Please edit the records from the line with "Viewport: 1456px width, 826px" to the line with "coord(1422,30)", replacing "user profile" with "account" and changing nothing else. Leave the pictures out of your answer.

# Start of DATA RECORDS

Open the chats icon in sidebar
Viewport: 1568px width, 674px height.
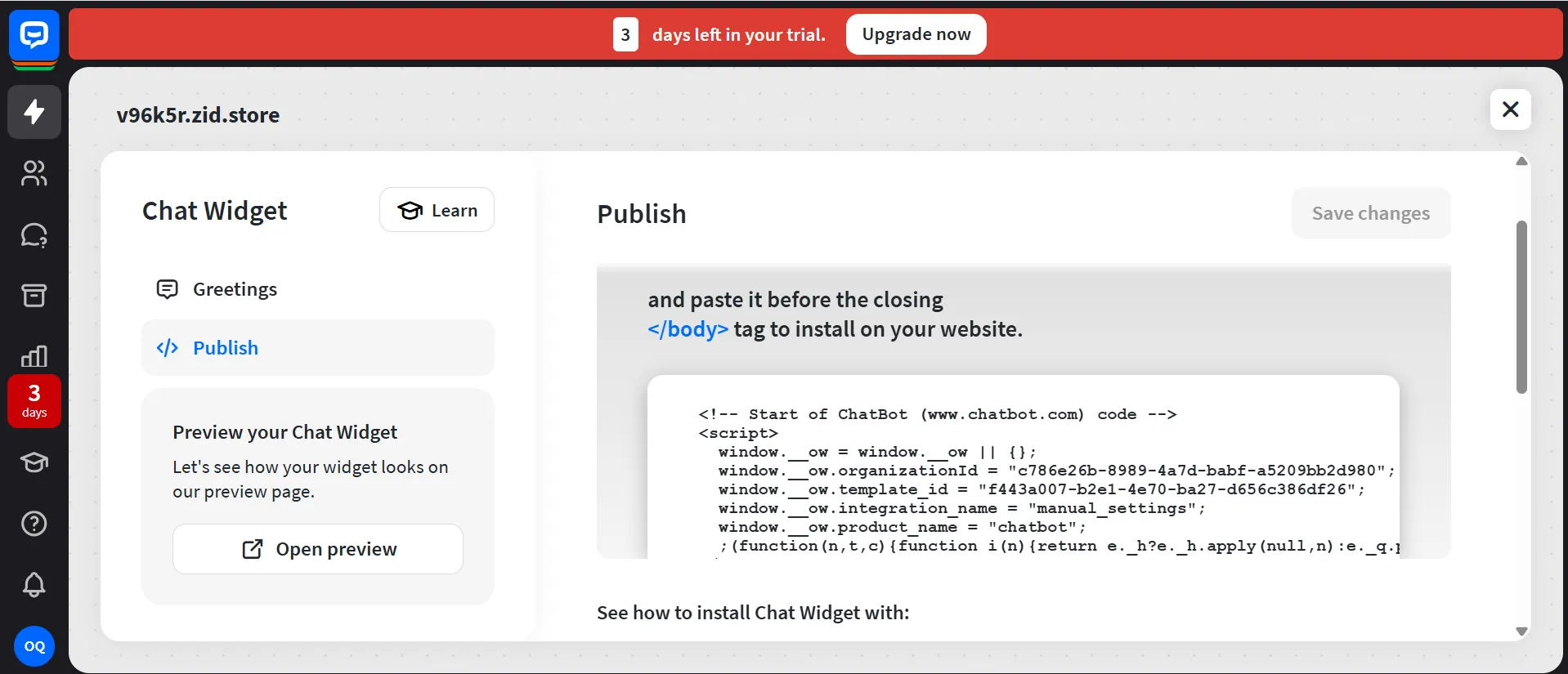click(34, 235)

# End of DATA RECORDS
# Start of DATA RECORDS

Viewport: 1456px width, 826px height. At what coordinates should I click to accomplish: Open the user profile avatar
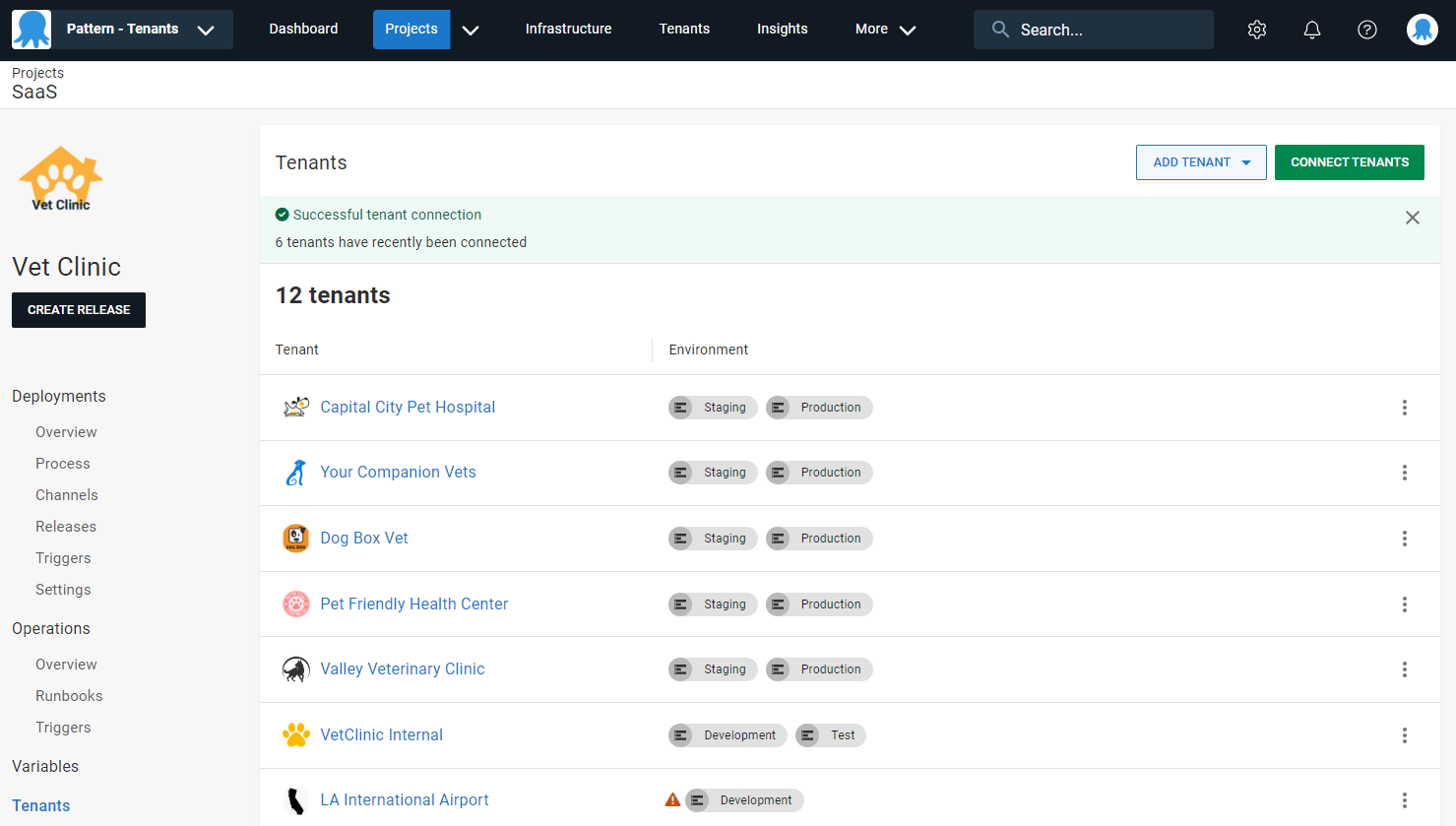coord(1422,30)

# End of DATA RECORDS

**EXERCISE ANSWER**
Viewport: 1456px width, 826px height. At what coordinates should I click to accomplish: Open the account avatar
coord(1422,30)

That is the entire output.